DATA TO PROCESS section start

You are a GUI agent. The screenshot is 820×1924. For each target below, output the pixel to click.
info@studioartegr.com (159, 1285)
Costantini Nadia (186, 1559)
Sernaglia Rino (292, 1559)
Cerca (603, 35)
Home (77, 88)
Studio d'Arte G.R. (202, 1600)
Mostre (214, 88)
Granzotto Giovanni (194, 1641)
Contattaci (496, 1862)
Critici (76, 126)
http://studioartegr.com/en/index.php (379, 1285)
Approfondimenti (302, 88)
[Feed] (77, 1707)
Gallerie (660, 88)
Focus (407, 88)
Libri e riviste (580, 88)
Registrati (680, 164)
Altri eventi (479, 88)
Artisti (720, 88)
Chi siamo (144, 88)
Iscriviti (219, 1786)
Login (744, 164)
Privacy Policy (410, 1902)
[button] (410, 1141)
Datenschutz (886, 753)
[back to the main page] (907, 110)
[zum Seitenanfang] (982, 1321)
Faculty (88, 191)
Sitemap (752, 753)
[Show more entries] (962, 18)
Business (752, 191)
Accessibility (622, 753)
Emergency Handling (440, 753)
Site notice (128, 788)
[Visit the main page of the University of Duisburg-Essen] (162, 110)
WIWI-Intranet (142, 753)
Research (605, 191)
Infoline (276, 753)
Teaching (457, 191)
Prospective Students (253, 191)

DATA TO PROCESS section end

WHAT TO WORK ON:
All the lines above must be output exactly, with none omitted.

ANSWER TO THE EXERCISE:
You are a GUI agent. The screenshot is 820×1924. For each target below, output the pixel to click.
info@studioartegr.com (159, 1285)
Costantini Nadia (186, 1559)
Sernaglia Rino (292, 1559)
Cerca (603, 35)
Home (77, 88)
Studio d'Arte G.R. (202, 1600)
Mostre (214, 88)
Granzotto Giovanni (194, 1641)
Contattaci (496, 1862)
Critici (76, 126)
http://studioartegr.com/en/index.php (379, 1285)
Approfondimenti (302, 88)
[Feed] (77, 1707)
Gallerie (660, 88)
Focus (407, 88)
Libri e riviste (580, 88)
Registrati (680, 164)
Altri eventi (479, 88)
Artisti (720, 88)
Chi siamo (144, 88)
Iscriviti (219, 1786)
Login (744, 164)
Privacy Policy (410, 1902)
[button] (410, 1141)
Datenschutz (886, 753)
[back to the main page] (907, 110)
[zum Seitenanfang] (982, 1321)
Faculty (88, 191)
Sitemap (752, 753)
[Show more entries] (962, 18)
Business (752, 191)
Accessibility (622, 753)
Emergency Handling (440, 753)
Site notice (128, 788)
[Visit the main page of the University of Duisburg-Essen] (162, 110)
WIWI-Intranet (142, 753)
Research (605, 191)
Infoline (276, 753)
Teaching (457, 191)
Prospective Students (253, 191)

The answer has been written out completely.